TEXT SHOWN:
A Definitive Guide to Cross-Cluster Seamless Access in Multicluster Istio Service Mesh

Explore how to effectively implement cross-cluster seamless access in the Istio multicluster mesh using SPIRE federation, DNS proxy, and east-west gateway technologies. This guide provides detailed configuration examples and steps to help you overcome deployment challenges and ensure efficient, secure communication between services.

Copyright
This is an original article by Jimmy Song. You may repost it, but please credit this source: https://jimmysong.io/en/blog/seamless-cross-cluster-access-istio/
Click to show the outline

Introduction

As enterprise information systems increasingly adopt microservices architecture, how to achieve efficient and secure cross-cluster access to services in a multicluster environment has become a crucial challenge. Istio, as a popular service mesh solution, offers a wealth of features to support seamless inter-cluster service connections.

There are several challenges when deploying and using a multicluster service mesh:

  • Cross-cluster service registration, discovery, and routing
  • Identity recognition and authentication between clusters

This article will delve into how to achieve seamless cross-cluster access in a multicluster Istio deployment by implementing SPIRE federation and exposing services via east-west gateways. Through a series of configuration and deployment examples, this article aims to provide readers with a clear guide to understanding and addressing common issues and challenges in multicluster service mesh deployments.

Istio Deployment Models

The Istio documentation divides various deployment models based on clusters, networks, control planes, meshes, trust domains, and tenants.

This article focuses on the hybrid deployment model of multi-cloud + multi-mesh + multi-control plane + multi-trust domain. This is a relatively complex scenario. If you can successfully deploy this model, then other scenarios should also be manageable.

FQDN in Multicluster Istio Service Mesh

For services across different meshes to access each other, they must be aware of each other’s Fully Qualified Domain Name (FQDN). FQDNs typically consist of the service name, namespace, and top-level domain (e.g., svc.cluster.local). In Istio’s multi-cloud or multi-mesh setup, different mechanisms such as ServiceEntry, VirtualService, and Gateway configurations are used to control and manage service routing and access, instead of altering the FQDN.

The FQDN in a multi-cloud service mesh remains the same as in a single cluster, usually following the format:

<service-name>.<namespace>.svc.cluster.local

You might think about using meshID to distinguish meshes? The meshID is mainly used to differentiate and manage multiple Istio meshes within the same environment or across environments, and it is not used to directly construct the service FQDN.

Main roles of meshID
  • Mesh-level telemetry data aggregation: Differentiates data from different meshes, allowing for monitoring and analysis on a unified platform.
  • Mesh federation: Establishes federation among meshes, allowing for sharing some configurations and services.
  • Cross-mesh policy implementation: Identifies and applies mesh-specific policies, such as security policies and access control.

PARTS OF THE EXERCISE:
a – From the records, please copy out the lines from the one containing "Click Add layer to create new layer" up to and including the one containing "click(125, 114)".
b – Continue the guide to cross-cluster access in a multicluster Istio mesh from the point where it stops.
The records that come next are unrelated to the Istio guide.

DATA EXCERPTS:
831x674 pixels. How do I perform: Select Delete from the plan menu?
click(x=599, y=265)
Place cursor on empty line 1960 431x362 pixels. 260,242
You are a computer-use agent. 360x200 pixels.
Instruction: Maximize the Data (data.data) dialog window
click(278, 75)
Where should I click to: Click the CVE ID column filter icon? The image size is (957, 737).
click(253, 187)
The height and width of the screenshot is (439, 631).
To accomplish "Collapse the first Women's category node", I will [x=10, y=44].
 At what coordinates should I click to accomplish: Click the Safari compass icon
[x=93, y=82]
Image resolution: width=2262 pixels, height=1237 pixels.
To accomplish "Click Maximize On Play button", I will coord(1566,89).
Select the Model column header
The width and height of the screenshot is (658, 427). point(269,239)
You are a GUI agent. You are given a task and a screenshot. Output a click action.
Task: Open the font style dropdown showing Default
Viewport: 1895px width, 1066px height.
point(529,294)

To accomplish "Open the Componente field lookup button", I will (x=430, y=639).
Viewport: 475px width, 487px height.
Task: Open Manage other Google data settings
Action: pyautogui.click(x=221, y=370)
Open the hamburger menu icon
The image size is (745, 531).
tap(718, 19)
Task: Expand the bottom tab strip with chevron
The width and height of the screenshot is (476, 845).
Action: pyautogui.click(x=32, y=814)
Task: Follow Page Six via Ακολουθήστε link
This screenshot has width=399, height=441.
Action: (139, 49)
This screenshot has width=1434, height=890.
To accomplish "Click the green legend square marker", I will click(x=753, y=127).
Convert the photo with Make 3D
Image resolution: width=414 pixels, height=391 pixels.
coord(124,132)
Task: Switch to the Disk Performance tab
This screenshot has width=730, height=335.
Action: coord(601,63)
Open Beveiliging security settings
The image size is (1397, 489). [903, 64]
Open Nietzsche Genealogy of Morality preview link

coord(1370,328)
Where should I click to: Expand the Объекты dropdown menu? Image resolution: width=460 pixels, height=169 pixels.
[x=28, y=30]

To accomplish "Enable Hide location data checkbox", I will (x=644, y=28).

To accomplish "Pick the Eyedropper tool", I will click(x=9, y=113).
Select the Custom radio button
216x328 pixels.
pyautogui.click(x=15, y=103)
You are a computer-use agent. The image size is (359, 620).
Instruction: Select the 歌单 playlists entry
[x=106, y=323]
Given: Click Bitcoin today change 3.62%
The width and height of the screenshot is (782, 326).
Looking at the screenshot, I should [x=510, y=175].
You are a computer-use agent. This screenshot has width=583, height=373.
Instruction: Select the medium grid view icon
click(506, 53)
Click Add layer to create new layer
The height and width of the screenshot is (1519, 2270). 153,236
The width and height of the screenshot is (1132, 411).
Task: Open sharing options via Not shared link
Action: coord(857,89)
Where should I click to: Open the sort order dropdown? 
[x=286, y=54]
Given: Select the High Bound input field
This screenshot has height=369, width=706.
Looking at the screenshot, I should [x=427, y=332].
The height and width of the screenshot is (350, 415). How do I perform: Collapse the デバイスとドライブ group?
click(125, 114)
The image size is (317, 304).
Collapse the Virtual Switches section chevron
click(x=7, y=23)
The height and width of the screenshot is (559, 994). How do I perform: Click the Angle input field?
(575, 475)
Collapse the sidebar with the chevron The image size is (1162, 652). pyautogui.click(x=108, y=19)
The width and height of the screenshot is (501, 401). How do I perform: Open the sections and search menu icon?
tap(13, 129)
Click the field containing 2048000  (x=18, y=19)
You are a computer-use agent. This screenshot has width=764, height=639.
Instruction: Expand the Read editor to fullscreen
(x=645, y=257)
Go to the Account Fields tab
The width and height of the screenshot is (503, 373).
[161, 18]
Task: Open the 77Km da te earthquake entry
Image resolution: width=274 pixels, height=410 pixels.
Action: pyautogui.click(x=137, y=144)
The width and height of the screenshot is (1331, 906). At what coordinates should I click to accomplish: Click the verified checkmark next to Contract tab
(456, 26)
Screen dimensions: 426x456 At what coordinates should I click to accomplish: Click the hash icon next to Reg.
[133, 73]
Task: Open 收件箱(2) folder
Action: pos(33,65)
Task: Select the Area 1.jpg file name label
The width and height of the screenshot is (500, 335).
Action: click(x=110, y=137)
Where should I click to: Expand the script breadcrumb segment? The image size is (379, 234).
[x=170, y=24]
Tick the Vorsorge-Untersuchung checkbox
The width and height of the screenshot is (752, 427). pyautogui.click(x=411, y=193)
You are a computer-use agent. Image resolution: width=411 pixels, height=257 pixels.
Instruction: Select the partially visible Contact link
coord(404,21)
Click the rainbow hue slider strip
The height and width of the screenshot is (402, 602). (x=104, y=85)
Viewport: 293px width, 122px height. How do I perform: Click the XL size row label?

ANSWER LIST:
a –
Click Add layer to create new layer
The height and width of the screenshot is (1519, 2270). 153,236
The width and height of the screenshot is (1132, 411).
Task: Open sharing options via Not shared link
Action: coord(857,89)
Where should I click to: Open the sort order dropdown? 
[x=286, y=54]
Given: Select the High Bound input field
This screenshot has height=369, width=706.
Looking at the screenshot, I should [x=427, y=332].
The height and width of the screenshot is (350, 415). How do I perform: Collapse the デバイスとドライブ group?
click(125, 114)

b –
Cross-Cluster Service Registration, Discovery, and Routing

In the Istio multi-mesh environment, the East-West Gateway plays a key role. It not only handles ingress and egress traffic between meshes but also supports service discovery and connectivity. When one cluster needs to access a service in another cluster, it routes to the target service through this gateway.

The diagram below shows the process of service registration, discovery, and routing across clusters.

In the configuration of Istio multi-mesh, the processes of service registration, discovery, and routing are crucial as they ensure that services in different clusters can discover and communicate with each other. Here are the basic steps in service registration, discovery, and routing in the Istio multi-mesh environment:

1. Service Registration

In each Kubernetes cluster, when a service is deployed, its details are registered with the Kubernetes API Server. This includes the service name, labels, selectors, ports, etc.

2. Sync to Istiod

Istiod, serving as the control plane, is responsible for monitoring changes in the status of the Kubernetes API Server. Whenever a new service is registered or an existing service is updated, Istiod automatically detects these changes. Istiod then extracts the necessary service information and builds internal configurations of services and endpoints.

3. Cross-Cluster Service Discovery

To enable a service in one cluster to discover and communicate with a service in another cluster, Istiod needs to synchronize service endpoint information across all relevant clusters. This is usually achieved in one of two ways:

  • DNS Resolution: Istio can be configured to use CoreDNS or a similar service to return cross-cluster service endpoints in DNS queries. When a service tries to resolve another cluster’s service, the DNS query returns the IP addresses of the accessible remote service. In this article, we enable Istio’s DNS proxy to achieve cross-cluster service discovery. If a service exists both locally and remotely, a local DNS query returns only the local service’s ClusterIP. If the service exists only in a remote cluster, the DNS query returns the IP address of the East-West Gateway’s load balancer in the remote cluster, which can also be used for cross-cluster failover.
  • Service Entry Synchronization: By setting specific ServiceEntry configurations, an Envoy proxy in one cluster knows how to find and route to a service in another cluster through the East-West Gateway.

4. Routing and Load Balancing

When Service A needs to communicate with Service B, its Envoy proxy first resolves the name of Service B to get an IP address, which is the load balancer address of the East-West Gateway in Service B’s cluster. Then, the East-West Gateway routes the request to the target service. Envoy proxies can select the best service instance to send requests based on configured load balancing strategies (e.g., round-robin, least connections, etc.).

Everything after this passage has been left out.